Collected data
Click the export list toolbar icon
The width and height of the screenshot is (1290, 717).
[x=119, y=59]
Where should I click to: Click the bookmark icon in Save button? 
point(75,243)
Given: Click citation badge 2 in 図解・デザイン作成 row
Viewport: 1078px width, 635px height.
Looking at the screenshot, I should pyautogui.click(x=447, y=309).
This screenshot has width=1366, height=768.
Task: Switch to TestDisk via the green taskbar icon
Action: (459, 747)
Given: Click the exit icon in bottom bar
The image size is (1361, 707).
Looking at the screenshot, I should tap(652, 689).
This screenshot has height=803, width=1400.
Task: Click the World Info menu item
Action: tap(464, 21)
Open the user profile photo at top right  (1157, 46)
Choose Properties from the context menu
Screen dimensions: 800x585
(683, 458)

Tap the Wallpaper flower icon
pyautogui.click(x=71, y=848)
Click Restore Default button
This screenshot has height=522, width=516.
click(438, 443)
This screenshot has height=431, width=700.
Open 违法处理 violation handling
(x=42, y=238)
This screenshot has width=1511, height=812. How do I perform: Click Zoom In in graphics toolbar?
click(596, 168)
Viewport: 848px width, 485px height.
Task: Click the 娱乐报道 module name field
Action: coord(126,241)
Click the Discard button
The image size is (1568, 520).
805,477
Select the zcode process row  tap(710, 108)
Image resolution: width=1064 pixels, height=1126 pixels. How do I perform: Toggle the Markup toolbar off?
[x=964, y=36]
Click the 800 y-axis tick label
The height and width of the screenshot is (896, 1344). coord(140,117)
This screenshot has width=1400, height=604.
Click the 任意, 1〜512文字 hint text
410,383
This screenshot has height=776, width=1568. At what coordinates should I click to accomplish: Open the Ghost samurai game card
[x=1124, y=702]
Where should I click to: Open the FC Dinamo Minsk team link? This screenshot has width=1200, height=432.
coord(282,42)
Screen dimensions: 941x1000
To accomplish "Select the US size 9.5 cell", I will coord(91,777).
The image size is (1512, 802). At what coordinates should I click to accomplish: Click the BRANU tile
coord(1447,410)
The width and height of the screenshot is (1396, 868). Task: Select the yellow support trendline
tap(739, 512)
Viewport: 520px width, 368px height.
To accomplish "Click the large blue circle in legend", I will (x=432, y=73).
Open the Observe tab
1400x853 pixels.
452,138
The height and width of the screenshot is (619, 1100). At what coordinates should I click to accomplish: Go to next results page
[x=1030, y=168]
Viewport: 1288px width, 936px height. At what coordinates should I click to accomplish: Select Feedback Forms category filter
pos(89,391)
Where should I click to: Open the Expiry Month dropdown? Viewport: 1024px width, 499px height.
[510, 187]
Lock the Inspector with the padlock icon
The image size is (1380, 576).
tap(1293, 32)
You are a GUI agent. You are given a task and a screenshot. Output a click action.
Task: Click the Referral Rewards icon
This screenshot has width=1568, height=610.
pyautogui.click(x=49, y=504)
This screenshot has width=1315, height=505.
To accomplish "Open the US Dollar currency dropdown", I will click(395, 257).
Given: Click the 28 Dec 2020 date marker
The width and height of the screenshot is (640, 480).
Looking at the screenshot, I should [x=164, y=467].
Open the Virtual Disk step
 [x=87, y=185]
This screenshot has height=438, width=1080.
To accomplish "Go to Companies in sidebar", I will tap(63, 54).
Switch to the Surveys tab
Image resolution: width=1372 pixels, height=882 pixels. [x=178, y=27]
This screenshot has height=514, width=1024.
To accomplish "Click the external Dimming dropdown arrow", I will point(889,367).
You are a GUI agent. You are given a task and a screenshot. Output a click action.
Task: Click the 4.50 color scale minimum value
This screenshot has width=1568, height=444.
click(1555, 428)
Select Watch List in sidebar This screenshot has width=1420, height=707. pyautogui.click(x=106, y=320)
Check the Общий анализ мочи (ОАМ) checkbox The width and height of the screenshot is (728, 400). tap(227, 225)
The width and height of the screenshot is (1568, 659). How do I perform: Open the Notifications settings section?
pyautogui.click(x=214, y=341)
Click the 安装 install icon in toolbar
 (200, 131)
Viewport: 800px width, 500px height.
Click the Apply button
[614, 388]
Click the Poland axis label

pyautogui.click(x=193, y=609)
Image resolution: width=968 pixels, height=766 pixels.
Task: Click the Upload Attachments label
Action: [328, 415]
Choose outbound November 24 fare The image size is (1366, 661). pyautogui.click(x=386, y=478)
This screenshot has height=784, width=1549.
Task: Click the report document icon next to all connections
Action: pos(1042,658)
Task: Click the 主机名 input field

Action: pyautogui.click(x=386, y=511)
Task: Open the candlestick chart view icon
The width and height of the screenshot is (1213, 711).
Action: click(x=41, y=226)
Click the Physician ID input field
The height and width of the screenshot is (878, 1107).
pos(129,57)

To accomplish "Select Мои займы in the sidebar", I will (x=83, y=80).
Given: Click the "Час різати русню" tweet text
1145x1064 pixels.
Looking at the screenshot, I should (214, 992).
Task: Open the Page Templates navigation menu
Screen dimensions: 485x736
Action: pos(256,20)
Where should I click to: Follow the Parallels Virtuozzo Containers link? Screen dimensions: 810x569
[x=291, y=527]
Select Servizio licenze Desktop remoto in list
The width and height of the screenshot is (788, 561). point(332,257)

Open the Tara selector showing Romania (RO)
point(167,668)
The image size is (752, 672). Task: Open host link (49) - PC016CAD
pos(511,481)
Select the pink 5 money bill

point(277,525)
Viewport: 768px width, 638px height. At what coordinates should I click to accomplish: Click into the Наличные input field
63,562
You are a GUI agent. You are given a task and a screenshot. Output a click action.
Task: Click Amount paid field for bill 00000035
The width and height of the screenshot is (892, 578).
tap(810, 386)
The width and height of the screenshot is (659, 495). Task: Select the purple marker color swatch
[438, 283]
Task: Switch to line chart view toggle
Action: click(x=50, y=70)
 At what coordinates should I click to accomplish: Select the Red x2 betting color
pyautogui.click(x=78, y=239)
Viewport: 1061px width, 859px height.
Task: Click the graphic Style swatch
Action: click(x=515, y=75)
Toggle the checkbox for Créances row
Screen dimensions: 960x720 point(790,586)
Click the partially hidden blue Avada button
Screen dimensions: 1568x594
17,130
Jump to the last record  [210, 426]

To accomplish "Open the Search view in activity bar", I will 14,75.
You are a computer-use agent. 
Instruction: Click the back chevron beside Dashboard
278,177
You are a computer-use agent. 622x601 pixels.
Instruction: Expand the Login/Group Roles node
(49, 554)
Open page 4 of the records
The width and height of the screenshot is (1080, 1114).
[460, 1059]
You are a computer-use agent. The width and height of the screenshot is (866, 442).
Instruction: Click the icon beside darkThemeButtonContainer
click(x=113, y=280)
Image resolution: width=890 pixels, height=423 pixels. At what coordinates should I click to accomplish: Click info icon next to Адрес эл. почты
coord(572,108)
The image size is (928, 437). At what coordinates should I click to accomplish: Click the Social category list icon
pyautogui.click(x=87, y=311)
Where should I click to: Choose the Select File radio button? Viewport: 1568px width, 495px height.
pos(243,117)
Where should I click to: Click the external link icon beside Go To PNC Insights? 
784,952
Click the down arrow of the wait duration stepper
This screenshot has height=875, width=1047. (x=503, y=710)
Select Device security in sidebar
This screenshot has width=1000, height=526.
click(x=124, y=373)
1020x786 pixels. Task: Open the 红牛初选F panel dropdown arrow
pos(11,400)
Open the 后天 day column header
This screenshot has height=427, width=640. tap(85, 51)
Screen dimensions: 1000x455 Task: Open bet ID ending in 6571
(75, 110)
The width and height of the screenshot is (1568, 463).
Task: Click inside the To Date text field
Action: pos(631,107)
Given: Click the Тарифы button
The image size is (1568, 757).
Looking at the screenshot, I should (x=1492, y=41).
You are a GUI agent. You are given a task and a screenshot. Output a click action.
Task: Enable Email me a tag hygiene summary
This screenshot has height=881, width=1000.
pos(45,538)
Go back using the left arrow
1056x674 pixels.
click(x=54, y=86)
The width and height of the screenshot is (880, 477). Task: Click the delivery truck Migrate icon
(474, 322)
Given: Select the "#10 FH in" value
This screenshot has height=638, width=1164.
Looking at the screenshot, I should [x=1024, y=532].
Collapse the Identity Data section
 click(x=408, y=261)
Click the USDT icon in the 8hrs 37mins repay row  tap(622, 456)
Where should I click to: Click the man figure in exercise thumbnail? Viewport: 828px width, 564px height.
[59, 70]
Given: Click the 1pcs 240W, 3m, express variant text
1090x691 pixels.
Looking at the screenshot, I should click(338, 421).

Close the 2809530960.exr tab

▸ YOUR INSTRUCTIONS
Starting at the first line of the records, print each line exactly, stopping after the line that contains "Given: Click the exit icon in bottom bar".

▸ TASK RESPONSE
Click the export list toolbar icon
The width and height of the screenshot is (1290, 717).
[x=119, y=59]
Where should I click to: Click the bookmark icon in Save button? 
point(75,243)
Given: Click citation badge 2 in 図解・デザイン作成 row
Viewport: 1078px width, 635px height.
Looking at the screenshot, I should pyautogui.click(x=447, y=309).
This screenshot has width=1366, height=768.
Task: Switch to TestDisk via the green taskbar icon
Action: (459, 747)
Given: Click the exit icon in bottom bar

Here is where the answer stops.